Um sich nach dem Aufwachen ausgeruht und erfrischt zu fühlen, benötigen die meisten Erwachsenen 7-8 Stunden Schlaf, wobei diese Zahl von Person zu Person variiert (Abbildung 28.1A). Infolgedessen verbringen wir einen erheblichen Teil unseres Lebens in diesem geheimnisvollen Zustand. Bei Kleinkindern ist der Bedarf viel höher (etwa 16 Stunden pro Tag), und Jugendliche benötigen im Durchschnitt etwa 9 Stunden Schlaf. Mit zunehmendem Alter neigen die Menschen dazu, weniger und kürzer zu schlafen, obwohl sie oft ungefähr die gleiche Menge Schlaf benötigen wie im frühen Erwachsenenalter (Abbildung 28.1B). Zu wenig Schlaf erzeugt eine „Schlafschuld“, die in den folgenden Tagen zurückgezahlt werden muss. In dieser Zeit sind das Urteilsvermögen, die Reaktionszeit und andere Funktionen beeinträchtigt. Man schätzt, dass Autofahrer, die am Steuer einschlafen, jährlich etwa 56.000 Verkehrsunfälle und 1.500 Verkehrstote verursachen.
Abbildung 28.1
Die Dauer des Schlafs. (A) Die Dauer des nächtlichen Schlafs bei Erwachsenen ist normalverteilt mit einem Mittelwert von 7,5 Stunden und einer Standardabweichung von etwa 1,25 Stunden. Somit schlafen etwa zwei Drittel der Bevölkerung zwischen 6,25 und 8,75 Stunden pro Nacht. (mehr…)
Schlaf (oder zumindest eine physiologische Ruhephase) ist ein sehr konserviertes Verhalten, das bei Tieren von der Fruchtfliege bis zum Menschen auftritt (Kasten A). Trotz dieser weiten Verbreitung ist noch nicht ganz klar, warum wir schlafen. Da Tiere im Schlaf besonders verletzlich sind, muss es Vorteile geben, die diesen vermeintlichen Nachteil überwiegen. Shakespeare bezeichnete den Schlaf als „die sanfte Krankenschwester der Natur“ und wies auf die erholsame Wirkung des Schlafes hin. Unter dem Gesichtspunkt der Energieerhaltung besteht eine Funktion des Schlafs darin, die Glykogenspeicher des Gehirns wieder aufzufüllen, die während der Wachzeit abfallen. Im Einklang mit dieser Idee schlafen Menschen und viele andere Tiere nachts. Da es nachts im Allgemeinen kälter ist, müsste mehr Energie aufgewendet werden, um sich warm zu halten, wenn wir nachts aktiv wären. Außerdem unterliegt die Körpertemperatur einem 24-Stunden-Zyklus, der nachts ein Minimum erreicht und somit den Wärmeverlust verringert. Wie zu erwarten, sinkt der menschliche Stoffwechsel, gemessen am Sauerstoffverbrauch, während des Schlafs.
Box A
Schlafgewohnheiten bei verschiedenen Arten.

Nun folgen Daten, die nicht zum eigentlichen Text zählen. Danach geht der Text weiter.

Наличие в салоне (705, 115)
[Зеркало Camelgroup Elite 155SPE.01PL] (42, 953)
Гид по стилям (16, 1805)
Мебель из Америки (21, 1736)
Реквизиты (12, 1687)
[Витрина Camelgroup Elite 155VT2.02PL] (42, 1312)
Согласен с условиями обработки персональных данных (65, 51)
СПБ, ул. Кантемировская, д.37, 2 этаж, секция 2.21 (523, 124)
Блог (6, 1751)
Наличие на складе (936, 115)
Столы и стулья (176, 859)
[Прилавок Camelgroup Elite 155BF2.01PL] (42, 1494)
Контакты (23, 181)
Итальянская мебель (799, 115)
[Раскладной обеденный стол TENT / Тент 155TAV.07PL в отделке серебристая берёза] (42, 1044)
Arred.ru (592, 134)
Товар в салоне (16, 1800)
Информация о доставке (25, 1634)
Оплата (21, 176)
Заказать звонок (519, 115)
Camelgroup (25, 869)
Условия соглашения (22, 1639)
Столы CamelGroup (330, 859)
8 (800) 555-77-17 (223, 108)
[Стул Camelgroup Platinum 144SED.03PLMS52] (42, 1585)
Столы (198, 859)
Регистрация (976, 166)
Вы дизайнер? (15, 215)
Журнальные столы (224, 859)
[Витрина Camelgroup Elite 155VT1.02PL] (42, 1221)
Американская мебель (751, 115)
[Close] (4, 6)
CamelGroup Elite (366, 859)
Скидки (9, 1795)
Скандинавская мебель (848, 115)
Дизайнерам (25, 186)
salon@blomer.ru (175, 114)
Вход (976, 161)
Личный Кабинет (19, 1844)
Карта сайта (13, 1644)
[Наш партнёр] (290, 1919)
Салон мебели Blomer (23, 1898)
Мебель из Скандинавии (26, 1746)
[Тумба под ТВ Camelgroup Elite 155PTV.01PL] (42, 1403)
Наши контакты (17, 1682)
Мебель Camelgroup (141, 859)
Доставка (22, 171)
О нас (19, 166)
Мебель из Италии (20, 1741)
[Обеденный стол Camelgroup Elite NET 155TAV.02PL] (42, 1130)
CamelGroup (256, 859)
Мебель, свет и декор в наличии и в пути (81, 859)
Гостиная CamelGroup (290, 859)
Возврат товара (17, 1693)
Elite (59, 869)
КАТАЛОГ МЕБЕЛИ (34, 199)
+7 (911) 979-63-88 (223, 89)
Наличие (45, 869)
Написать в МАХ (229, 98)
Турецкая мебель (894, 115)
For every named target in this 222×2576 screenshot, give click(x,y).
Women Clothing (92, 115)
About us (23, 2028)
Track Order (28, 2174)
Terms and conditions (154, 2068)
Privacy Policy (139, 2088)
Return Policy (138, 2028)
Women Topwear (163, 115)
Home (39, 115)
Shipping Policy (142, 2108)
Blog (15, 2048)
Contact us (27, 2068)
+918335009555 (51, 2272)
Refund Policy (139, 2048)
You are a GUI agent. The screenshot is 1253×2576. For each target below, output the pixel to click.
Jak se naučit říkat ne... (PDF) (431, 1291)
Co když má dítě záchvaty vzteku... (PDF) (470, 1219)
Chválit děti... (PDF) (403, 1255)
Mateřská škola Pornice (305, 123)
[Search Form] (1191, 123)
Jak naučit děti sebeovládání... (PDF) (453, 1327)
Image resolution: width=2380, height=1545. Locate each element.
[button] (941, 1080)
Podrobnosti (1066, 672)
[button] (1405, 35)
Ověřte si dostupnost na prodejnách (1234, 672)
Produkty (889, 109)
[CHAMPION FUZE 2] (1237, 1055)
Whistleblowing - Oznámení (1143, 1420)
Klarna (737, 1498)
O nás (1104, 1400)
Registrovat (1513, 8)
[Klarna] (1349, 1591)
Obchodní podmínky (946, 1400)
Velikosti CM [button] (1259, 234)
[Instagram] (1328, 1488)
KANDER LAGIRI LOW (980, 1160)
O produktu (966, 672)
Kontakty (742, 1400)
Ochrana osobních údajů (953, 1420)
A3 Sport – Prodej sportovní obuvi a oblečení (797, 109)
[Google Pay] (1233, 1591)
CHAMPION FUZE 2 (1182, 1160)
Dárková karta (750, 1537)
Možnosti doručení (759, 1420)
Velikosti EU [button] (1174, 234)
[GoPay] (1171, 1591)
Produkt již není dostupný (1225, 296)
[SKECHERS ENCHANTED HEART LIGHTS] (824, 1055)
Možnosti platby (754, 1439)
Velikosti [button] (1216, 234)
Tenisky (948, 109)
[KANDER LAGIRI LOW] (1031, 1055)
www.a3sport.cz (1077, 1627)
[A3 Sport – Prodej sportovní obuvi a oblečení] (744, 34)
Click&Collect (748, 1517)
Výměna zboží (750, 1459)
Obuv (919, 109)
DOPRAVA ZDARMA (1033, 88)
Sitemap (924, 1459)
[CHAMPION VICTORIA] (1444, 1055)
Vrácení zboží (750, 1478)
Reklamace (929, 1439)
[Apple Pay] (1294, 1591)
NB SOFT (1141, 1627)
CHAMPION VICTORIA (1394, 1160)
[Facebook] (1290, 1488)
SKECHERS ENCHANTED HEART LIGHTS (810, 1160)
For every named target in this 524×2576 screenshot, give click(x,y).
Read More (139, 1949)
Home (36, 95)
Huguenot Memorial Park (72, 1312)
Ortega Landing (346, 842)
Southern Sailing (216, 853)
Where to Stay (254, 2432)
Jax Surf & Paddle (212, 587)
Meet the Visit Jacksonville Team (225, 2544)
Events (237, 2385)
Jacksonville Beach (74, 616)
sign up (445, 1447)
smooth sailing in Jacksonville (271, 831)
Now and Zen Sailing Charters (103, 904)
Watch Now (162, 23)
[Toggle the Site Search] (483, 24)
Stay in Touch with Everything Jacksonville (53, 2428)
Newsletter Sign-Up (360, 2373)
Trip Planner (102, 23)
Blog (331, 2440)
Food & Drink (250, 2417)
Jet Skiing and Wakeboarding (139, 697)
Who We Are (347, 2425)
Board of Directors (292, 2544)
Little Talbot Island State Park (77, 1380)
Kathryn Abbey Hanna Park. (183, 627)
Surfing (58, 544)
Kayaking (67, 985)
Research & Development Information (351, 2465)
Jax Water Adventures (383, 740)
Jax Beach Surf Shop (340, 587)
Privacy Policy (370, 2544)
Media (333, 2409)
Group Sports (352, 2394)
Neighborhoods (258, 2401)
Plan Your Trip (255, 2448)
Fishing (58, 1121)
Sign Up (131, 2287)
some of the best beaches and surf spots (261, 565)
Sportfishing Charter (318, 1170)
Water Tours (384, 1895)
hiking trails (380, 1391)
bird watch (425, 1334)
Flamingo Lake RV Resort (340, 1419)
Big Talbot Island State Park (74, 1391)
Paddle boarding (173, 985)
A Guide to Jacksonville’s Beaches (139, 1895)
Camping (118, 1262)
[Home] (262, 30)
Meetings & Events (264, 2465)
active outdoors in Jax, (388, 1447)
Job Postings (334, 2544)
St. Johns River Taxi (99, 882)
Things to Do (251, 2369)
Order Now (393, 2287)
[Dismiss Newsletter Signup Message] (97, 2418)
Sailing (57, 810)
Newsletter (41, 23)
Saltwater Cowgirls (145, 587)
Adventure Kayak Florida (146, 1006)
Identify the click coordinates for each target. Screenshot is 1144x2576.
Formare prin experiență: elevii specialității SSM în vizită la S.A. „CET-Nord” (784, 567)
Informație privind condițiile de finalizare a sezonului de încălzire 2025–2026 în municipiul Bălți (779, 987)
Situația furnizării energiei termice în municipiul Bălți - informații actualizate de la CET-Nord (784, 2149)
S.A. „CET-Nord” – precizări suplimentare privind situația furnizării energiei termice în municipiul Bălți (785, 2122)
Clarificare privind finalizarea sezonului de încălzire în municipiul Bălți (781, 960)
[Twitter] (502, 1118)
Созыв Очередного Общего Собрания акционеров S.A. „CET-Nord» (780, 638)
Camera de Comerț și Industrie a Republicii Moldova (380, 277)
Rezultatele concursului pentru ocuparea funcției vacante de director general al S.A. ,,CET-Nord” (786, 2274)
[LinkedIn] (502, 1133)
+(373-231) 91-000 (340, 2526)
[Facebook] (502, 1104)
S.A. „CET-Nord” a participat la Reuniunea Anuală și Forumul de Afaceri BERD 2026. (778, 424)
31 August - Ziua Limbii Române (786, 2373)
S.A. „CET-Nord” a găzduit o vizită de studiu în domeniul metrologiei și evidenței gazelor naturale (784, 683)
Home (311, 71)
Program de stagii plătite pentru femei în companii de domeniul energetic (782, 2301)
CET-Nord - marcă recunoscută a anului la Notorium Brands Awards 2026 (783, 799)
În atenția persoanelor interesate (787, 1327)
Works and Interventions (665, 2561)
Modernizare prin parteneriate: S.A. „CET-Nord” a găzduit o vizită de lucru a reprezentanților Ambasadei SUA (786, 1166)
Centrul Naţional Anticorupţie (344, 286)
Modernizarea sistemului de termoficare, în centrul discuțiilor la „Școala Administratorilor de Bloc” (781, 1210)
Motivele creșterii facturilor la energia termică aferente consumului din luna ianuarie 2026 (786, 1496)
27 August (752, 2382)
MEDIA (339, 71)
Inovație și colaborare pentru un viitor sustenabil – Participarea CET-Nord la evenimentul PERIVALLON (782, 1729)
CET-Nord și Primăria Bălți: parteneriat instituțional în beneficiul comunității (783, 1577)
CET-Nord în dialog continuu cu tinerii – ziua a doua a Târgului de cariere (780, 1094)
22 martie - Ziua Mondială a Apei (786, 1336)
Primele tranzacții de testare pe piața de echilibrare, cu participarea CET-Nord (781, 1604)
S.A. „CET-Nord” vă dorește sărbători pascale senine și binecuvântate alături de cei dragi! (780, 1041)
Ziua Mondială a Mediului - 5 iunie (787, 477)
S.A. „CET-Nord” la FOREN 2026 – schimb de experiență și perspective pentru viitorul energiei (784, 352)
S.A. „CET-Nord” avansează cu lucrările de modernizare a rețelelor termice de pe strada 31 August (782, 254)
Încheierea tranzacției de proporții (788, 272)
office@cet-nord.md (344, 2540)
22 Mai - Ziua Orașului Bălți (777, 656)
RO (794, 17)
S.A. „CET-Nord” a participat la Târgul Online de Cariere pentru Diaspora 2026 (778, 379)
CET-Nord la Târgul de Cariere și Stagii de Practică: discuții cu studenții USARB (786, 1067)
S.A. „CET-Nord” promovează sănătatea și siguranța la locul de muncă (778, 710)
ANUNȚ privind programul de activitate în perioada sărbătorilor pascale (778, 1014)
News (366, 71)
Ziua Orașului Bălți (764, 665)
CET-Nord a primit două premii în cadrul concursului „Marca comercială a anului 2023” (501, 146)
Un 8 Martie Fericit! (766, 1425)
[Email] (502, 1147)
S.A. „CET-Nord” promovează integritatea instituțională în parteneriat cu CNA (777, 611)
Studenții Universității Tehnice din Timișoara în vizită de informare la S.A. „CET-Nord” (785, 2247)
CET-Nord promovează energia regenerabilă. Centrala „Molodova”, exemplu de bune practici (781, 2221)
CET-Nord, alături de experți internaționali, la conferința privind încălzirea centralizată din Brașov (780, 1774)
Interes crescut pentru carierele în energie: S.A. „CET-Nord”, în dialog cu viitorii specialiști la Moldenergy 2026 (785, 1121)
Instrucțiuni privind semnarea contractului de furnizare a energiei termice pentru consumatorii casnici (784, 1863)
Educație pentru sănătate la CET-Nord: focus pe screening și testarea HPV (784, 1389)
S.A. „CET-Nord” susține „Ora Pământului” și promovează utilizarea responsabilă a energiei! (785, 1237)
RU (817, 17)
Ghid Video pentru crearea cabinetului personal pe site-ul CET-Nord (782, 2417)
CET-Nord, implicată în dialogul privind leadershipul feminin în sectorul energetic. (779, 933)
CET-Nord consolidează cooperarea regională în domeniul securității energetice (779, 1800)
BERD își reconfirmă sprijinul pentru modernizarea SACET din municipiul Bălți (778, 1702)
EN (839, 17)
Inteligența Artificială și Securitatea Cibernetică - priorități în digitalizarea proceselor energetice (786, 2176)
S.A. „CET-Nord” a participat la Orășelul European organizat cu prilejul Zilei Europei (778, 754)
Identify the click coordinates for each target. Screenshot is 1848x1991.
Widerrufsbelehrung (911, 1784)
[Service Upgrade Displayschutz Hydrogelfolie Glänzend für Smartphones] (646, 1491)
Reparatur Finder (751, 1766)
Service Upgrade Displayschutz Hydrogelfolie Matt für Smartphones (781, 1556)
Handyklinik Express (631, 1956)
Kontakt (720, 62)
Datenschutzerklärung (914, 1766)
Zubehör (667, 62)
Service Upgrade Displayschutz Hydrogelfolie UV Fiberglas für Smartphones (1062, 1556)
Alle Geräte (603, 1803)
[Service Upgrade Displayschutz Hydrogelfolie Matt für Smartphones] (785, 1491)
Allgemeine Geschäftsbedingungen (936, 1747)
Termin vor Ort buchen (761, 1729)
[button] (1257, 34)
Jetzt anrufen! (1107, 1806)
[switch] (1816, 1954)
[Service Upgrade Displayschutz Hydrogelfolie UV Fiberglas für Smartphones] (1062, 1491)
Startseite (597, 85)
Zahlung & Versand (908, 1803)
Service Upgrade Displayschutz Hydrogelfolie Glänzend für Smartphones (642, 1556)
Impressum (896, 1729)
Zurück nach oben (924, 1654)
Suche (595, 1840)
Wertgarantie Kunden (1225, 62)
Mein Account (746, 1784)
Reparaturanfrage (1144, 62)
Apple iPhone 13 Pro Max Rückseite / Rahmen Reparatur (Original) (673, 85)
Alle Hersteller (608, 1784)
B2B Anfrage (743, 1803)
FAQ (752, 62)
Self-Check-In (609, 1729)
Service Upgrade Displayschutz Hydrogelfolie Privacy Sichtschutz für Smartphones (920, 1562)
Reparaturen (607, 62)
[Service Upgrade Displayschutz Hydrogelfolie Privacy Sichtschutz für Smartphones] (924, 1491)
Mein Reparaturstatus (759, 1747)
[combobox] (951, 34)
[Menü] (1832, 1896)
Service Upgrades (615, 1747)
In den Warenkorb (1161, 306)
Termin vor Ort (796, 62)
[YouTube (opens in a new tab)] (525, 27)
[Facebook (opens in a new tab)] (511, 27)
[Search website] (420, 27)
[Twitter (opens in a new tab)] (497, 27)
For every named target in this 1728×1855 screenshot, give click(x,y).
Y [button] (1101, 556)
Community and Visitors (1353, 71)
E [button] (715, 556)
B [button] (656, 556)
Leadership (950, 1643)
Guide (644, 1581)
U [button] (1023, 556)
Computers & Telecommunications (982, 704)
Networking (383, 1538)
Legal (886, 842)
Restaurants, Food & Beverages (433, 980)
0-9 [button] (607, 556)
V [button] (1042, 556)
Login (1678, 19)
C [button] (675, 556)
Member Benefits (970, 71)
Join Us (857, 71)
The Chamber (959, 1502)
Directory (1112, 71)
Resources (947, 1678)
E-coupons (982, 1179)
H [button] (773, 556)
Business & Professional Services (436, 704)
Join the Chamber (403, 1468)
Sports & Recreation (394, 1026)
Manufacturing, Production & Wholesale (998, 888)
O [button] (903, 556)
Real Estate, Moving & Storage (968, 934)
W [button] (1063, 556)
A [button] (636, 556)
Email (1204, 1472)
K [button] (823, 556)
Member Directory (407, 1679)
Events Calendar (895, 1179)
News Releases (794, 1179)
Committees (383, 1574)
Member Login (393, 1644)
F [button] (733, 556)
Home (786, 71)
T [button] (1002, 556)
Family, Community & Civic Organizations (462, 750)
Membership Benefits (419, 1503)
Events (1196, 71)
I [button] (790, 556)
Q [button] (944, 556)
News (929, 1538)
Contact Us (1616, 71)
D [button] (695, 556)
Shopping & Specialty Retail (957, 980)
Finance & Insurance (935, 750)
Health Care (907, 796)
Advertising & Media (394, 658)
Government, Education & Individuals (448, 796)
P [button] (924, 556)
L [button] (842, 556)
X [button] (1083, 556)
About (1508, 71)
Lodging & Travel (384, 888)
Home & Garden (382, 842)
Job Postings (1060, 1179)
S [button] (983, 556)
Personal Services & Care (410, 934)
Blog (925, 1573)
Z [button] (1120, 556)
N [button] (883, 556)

Was auch immer die Gründe für den Schlaf sind, bei Säugetieren ist der Schlaf offensichtlich überlebenswichtig. So sterben beispielsweise Ratten, denen der Schlaf vollständig entzogen wurde, innerhalb weniger Wochen (Abbildung 28.2). Ratten mit Schlafentzug verlieren trotz steigender Nahrungsaufnahme an Gewicht, können ihre Körpertemperatur nicht mehr regulieren und entwickeln Infektionen, was auf eine Beeinträchtigung des Immunsystems hinweist.
Abbildung 28.2
Die Folgen von totalem Schlafentzug bei Ratten. (A) In diesem Apparat wird eine Versuchsratte wach gehalten, weil der Beginn des Schlafs (elektroenzephalographisch erfasst) eine Bewegung des Käfigbodens auslöst. Die Kontrollratte kann also zeitweise schlafen, (mehr…)
Beim Menschen führt Schlafmangel zu Gedächtnisstörungen und verminderten kognitiven Fähigkeiten, bei anhaltendem Entzug auch zu Stimmungsschwankungen und sogar Halluzinationen. Der längste dokumentierte Zeitraum freiwilliger Schlaflosigkeit beträgt 264 Stunden (ca. 11 Tage), ein Rekord, der ohne jegliche pharmakologische Stimulation erreicht wurde. Der betroffene junge Mann erholte sich nach einigen Tagen, in denen er nur etwas mehr als normal schlief, und wirkte nicht beeinträchtigt.